When your automation needs to process tens of thousands of products, running them sequentially in a single job can take hours. Batch processing splits the work into smaller chunks that run in parallel, dramatically reducing total processing time.
When to Use Batching
Batching is most useful when:
- Your product catalog exceeds 10,000 items
- The automation exports to a slow API endpoint (one request per product)
- You want to process large vendor feeds faster by parallelizing the work
How Batching Works
When you set limit_batch_size, the Automation Engine queries all matching products, divides them into chunks of that size, and enqueues each chunk as a separate parallel job. Each batch processes independently, and a finalization step runs once all batches complete to stitch the results together.
Batch Lifecycle
- Enqueueing -- The parent automation queries all matching product IDs and splits them into batches. Each batch is saved and enqueued as a separate job.
- Processing -- Each batch runs as an independent automation, processing only its assigned product IDs. Multiple batches execute in parallel up to the concurrency limit.

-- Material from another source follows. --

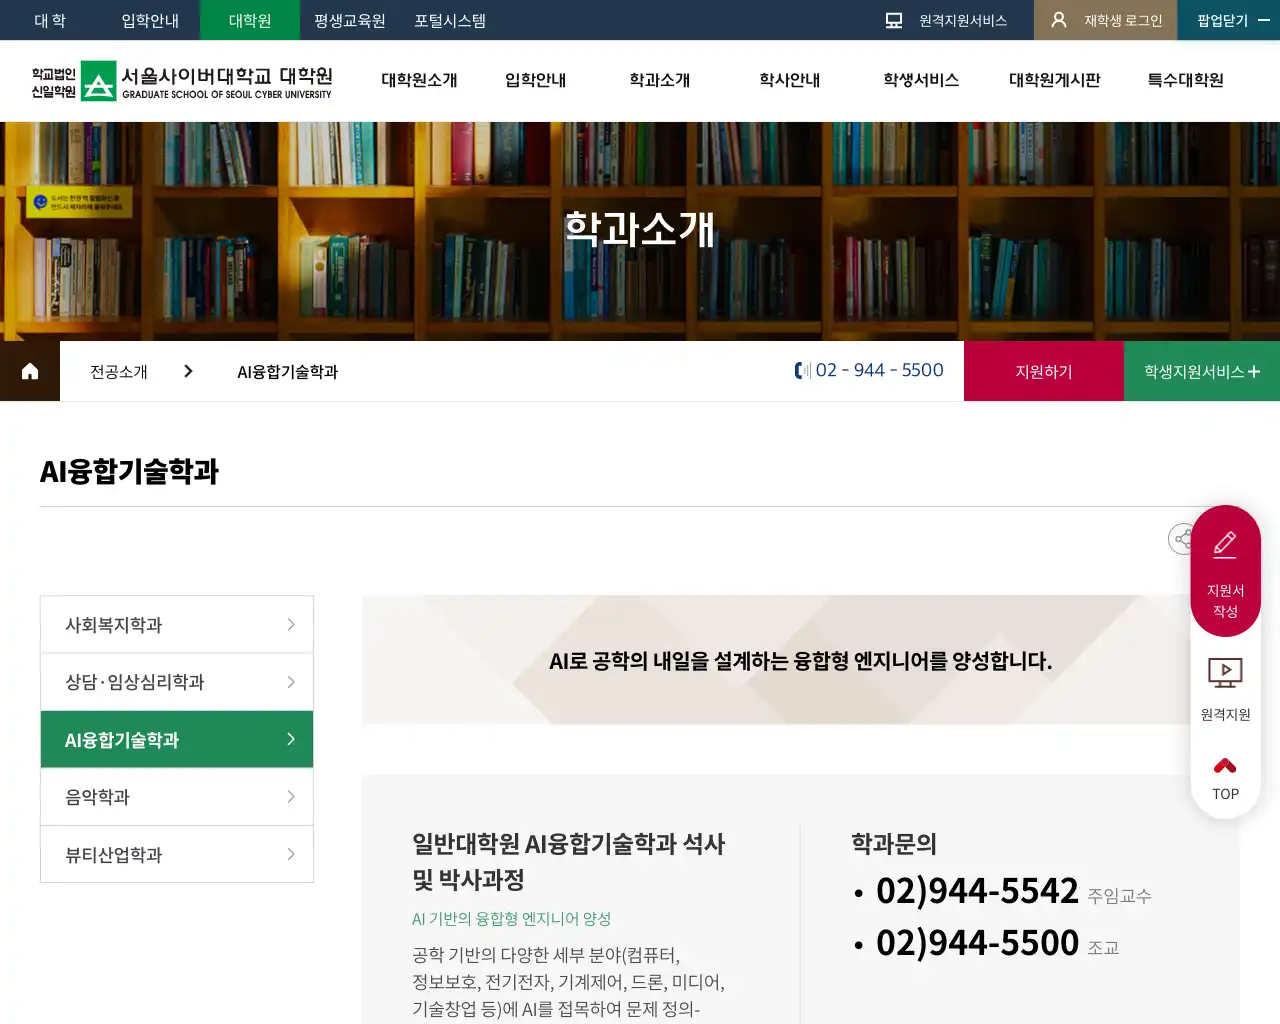The width and height of the screenshot is (1280, 1024).
Task: Jump to page top using the TOP arrow icon
Action: click(1224, 765)
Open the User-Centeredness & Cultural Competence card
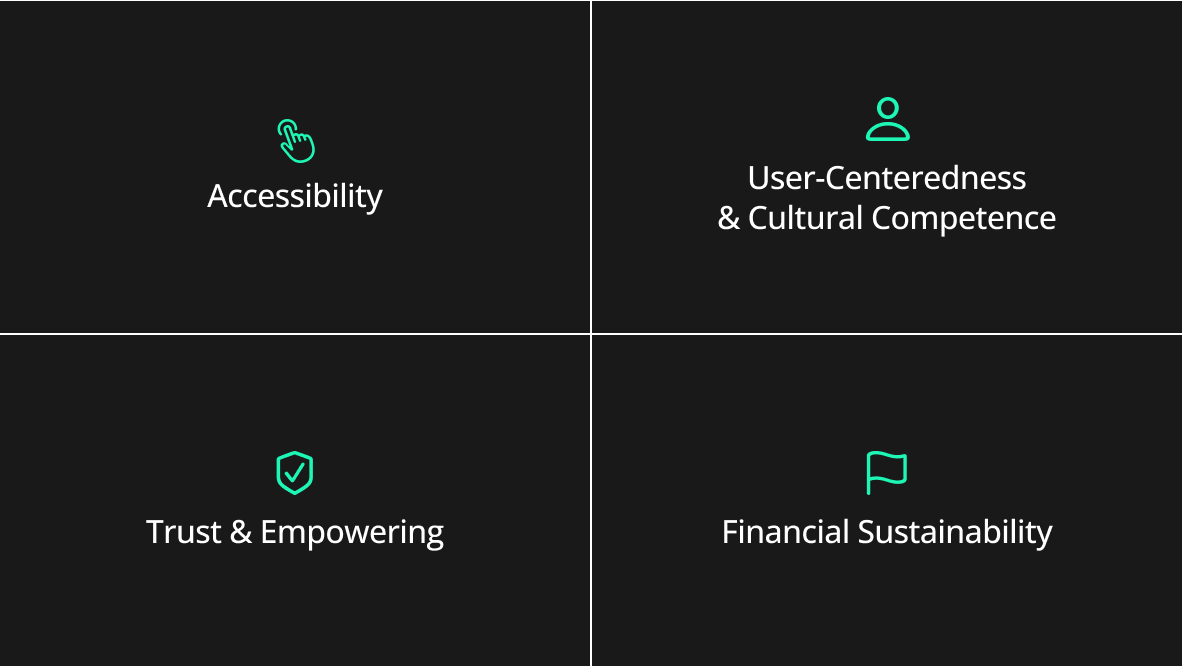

- Complete / Failed -- Each batch updates its status when it finishes. If a batch fails, it can be retried automatically.
- Finalization -- Once all batches reach a terminal state (complete or failed), the finalizer job runs to consolidate results and update the automation log.
Configuration Options
Core Batch Settings
Add these to a file_configs entry:
"file_configs": [
{
"field_map": { "guid": "sku", "price": "price", "stock": "qty" },
"update": "edit",
"limit_batch_size": 5000,
"limit_batch_concurrency": 10
}
]
| Key | Description | Default |
|---|---|---|
| limit_batch_size | Number of items per batch. Maximum is 10,000. | -- (batching disabled) |
| limit_batch_concurrency | Maximum number of batches running in parallel at once. Maximum is 100. | 10 |
Stall Handling
Sometimes a batch can get stuck -- perhaps the worker crashed or the API endpoint became unresponsive. The engine monitors for stalled batches and automatically retries them:
| Key | Description | Default |
|---|---|---|
| batch_stall_time | Seconds of inactivity before a batch is considered stalled. | 10800 (3 hours) |
| batch_max_retries | Number of times to retry a stalled batch before marking it as failed. | 3 |
When a batch has been inactive longer than batch_stall_time, the engine re-enqueues it. If a batch exceeds batch_max_retries, it is marked as failed so the remaining batches can finish and the finalizer can run.
Batch Throttling
If the target API has strict rate limits, you can throttle how quickly batches are dispatched:
"batch_throttle": {
"request_limit": 1,
"time_period": 60
}
| Key | Description | Default |
|---|---|---|
| request_limit | Number of batches to dispatch within the time period. | Required |
| time_period | Time window in seconds. | 1 |
Other Limit Controls
Beyond batching, several other limit settings control how much data an automation processes:
| Key | Description |
|---|---|
| limit_export | When exporting with payload_multi: true, limits the number of objects included in each HTTP request. The automation splits into multiple requests to send all data. |
| limit_import | Maximum total number of items to process during an import. Items beyond this limit are skipped. |
| limit_template_size | Limit a template payload to approximately this size in megabytes. Useful when APIs have request body size limits. |
| limit_files | When using regex to match multiple files, limit how many files are processed. |
Example: Processing 50K Products in Batches
Suppose you have a vendor feed with 50,000 products and you want to import updates efficiently:
{
"name": "Daily Vendor Stock Update",
"vendor": "Acme Distributor",
"active": true,
"schedule": "0 6 * * *",
"type": "products",
"action": "import",
"connection": {
"type": "sftp",
"address": "sftp.acme.com",
"username": "{{sftp_user}}",
"password": "{{sftp_pass}}",
"path": "/exports/",
"port": 22
},
"file_configs": [
{
"name": "daily_inventory.csv",
"update": "edit",
"field_map": {
"guid": "SKU",
"stock": "QtyOnHand",
"price": "DealerPrice"
},
"diff_update": true,
"diff_fields": ["stock", "price"],
"limit_batch_size": 5000,
"limit_batch_concurrency": 5,
"batch_stall_time": 7200,
"batch_max_retries": 2
}
]
}
With this configuration:
- The 50,000 products are split into 10 batches of 5,000 each.
- Up to 5 batches run in parallel at a time.
- If any batch has no activity for 2 hours, it is retried up to 2 times.
- Combined with diff_update, only products with actual stock or price changes generate updates, further reducing processing time.